[whatwg] <a href="" ping="">

Lachlan Hunt wrote:
> J. Graham wrote:
>> On Sat, 22 Oct 2005, Lachlan Hunt wrote:
>>
>>> It could be defined in reverse, where the ping attribute (probably 
>>> given a more suitable name, but I'll use ping for now) could be 
>>> advisory information about the final destination and the href 
>>> attribute defines the ping destination, such that following the href 
>>> attribute would perform a redirect, but WA1 UAs could use the URI in 
>>> the ping attribute to notify the user of the final destination (such 
>>> as displaying it in the status bar).
>>
>> <a href="scamsite.com" ping="ebay.com">
> 
> <a href="http://scamsite.com/">Ebay.com</a>
> 
> What's the difference?

In one case the status bar reveals the true location, in the other case 
it doesn't.

> 
>> Sure it's not much in the face of an alert and savvy web user but 
>> there's a reason channging the status bar via js can be disabled (is 
>> it disabled by default?)
> 
> Sure, scams are always a risk.  It could be defined that if the location 
> returned with the redirect does not match that in the ping attribute, 
> that the user should be immediately notified of the deception.  For 
> legitimate cases, where the href is merely a redirection to the final 
> destination, the user will get there without any problems.

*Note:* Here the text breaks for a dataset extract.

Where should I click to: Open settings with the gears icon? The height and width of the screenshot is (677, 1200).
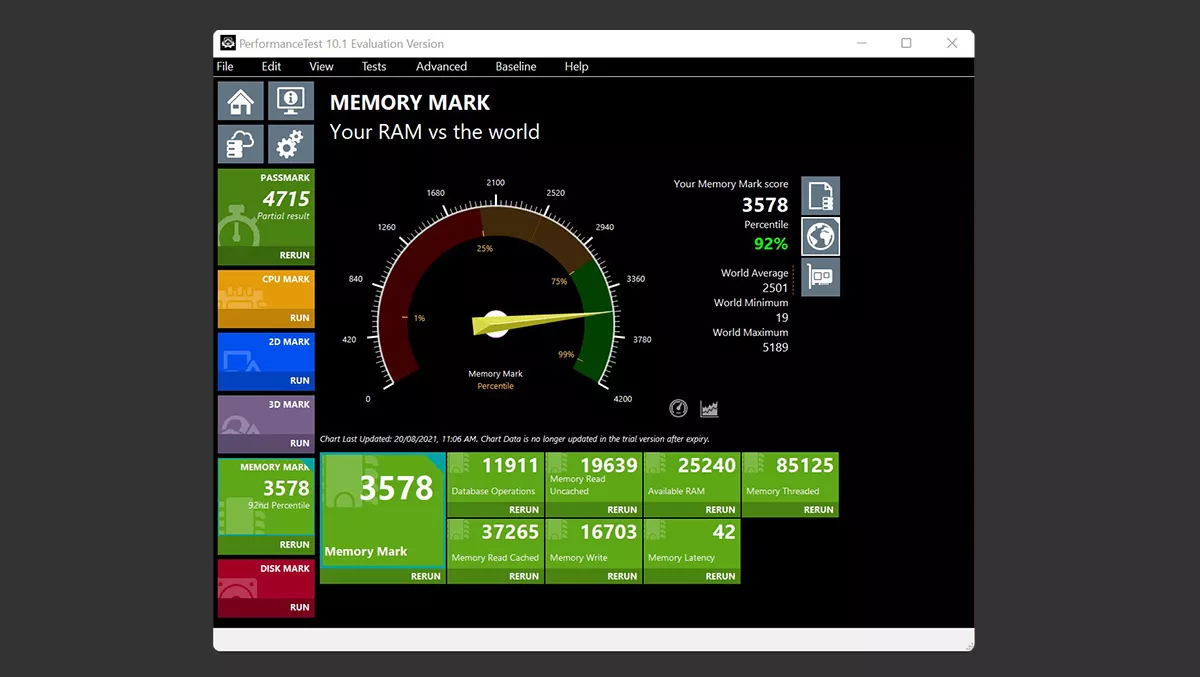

So why not enforce this case by making the client do a redirect as soon 
as it receives a response from the original URL:

<a href="tracker.cgi" redirect="destination.html">

On receiving a response from tracker.cgi the client would redirect to 
destination.html, irrespective of the contents of the response. It would 
allow the correct destination to be displayed in the status bar which, 
as far as I can tell, is the only merit of the original 'ping' proposal, 
but still has the disadvantage that no-one would use it (since a UA 
could easily disable contacting tracker.cgi,  making it useless for 
advertisers). It does, however,  have a reasonable backward 
compatibility story (tracker.cgi would typically take a URL parameter 
which it would redirect to). The big problem is that it seems horrible 
to implement, as one has to have special handling at the network level 
for requests initiated from a link with a redirect attribute.

-- 
"It seems to be a constant throughout history: In every period, people 
believed things that were just ridiculous, and believed them so strongly 
that you would have gotten in terrible trouble for saying otherwise."